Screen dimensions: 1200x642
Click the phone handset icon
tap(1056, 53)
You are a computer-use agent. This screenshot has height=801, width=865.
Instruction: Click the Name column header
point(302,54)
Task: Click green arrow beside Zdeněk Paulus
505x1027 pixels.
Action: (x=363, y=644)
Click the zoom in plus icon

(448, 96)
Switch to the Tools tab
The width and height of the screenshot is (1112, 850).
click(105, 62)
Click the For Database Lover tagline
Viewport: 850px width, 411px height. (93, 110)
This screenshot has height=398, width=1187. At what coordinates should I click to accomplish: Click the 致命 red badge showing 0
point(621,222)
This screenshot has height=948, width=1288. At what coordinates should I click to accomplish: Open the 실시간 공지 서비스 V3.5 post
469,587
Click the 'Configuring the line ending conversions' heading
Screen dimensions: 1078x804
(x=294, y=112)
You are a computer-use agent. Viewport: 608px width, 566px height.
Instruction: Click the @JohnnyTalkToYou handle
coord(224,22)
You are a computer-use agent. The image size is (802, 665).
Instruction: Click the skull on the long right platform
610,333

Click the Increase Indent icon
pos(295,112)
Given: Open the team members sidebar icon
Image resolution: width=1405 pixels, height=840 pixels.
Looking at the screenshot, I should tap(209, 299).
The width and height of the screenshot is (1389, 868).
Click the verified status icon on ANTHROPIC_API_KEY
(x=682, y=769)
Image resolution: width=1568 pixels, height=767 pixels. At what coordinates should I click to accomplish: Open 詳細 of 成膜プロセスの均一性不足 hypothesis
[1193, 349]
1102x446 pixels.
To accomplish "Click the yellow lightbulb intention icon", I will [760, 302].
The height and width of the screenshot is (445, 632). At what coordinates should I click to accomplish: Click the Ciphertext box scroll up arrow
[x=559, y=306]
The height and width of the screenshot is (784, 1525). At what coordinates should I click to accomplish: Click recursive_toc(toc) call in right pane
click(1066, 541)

▶ **Description of the task**: Rewrite all the records, changing "Increase Indent" to "Decrease Indent" and leaving everything else the same.

▶ **Output for this exercise**:
Screen dimensions: 1200x642
Click the phone handset icon
tap(1056, 53)
You are a computer-use agent. This screenshot has height=801, width=865.
Instruction: Click the Name column header
point(302,54)
Task: Click green arrow beside Zdeněk Paulus
505x1027 pixels.
Action: (x=363, y=644)
Click the zoom in plus icon

(448, 96)
Switch to the Tools tab
The width and height of the screenshot is (1112, 850).
click(105, 62)
Click the For Database Lover tagline
Viewport: 850px width, 411px height. (93, 110)
This screenshot has height=398, width=1187. At what coordinates should I click to accomplish: Click the 致命 red badge showing 0
point(621,222)
This screenshot has height=948, width=1288. At what coordinates should I click to accomplish: Open the 실시간 공지 서비스 V3.5 post
469,587
Click the 'Configuring the line ending conversions' heading
Screen dimensions: 1078x804
(x=294, y=112)
You are a computer-use agent. Viewport: 608px width, 566px height.
Instruction: Click the @JohnnyTalkToYou handle
coord(224,22)
You are a computer-use agent. The image size is (802, 665).
Instruction: Click the skull on the long right platform
610,333

Click the Decrease Indent icon
pos(295,112)
Given: Open the team members sidebar icon
Image resolution: width=1405 pixels, height=840 pixels.
Looking at the screenshot, I should tap(209, 299).
The width and height of the screenshot is (1389, 868).
Click the verified status icon on ANTHROPIC_API_KEY
(x=682, y=769)
Image resolution: width=1568 pixels, height=767 pixels. At what coordinates should I click to accomplish: Open 詳細 of 成膜プロセスの均一性不足 hypothesis
[1193, 349]
1102x446 pixels.
To accomplish "Click the yellow lightbulb intention icon", I will [760, 302].
The height and width of the screenshot is (445, 632). At what coordinates should I click to accomplish: Click the Ciphertext box scroll up arrow
[x=559, y=306]
The height and width of the screenshot is (784, 1525). At what coordinates should I click to accomplish: Click recursive_toc(toc) call in right pane
click(1066, 541)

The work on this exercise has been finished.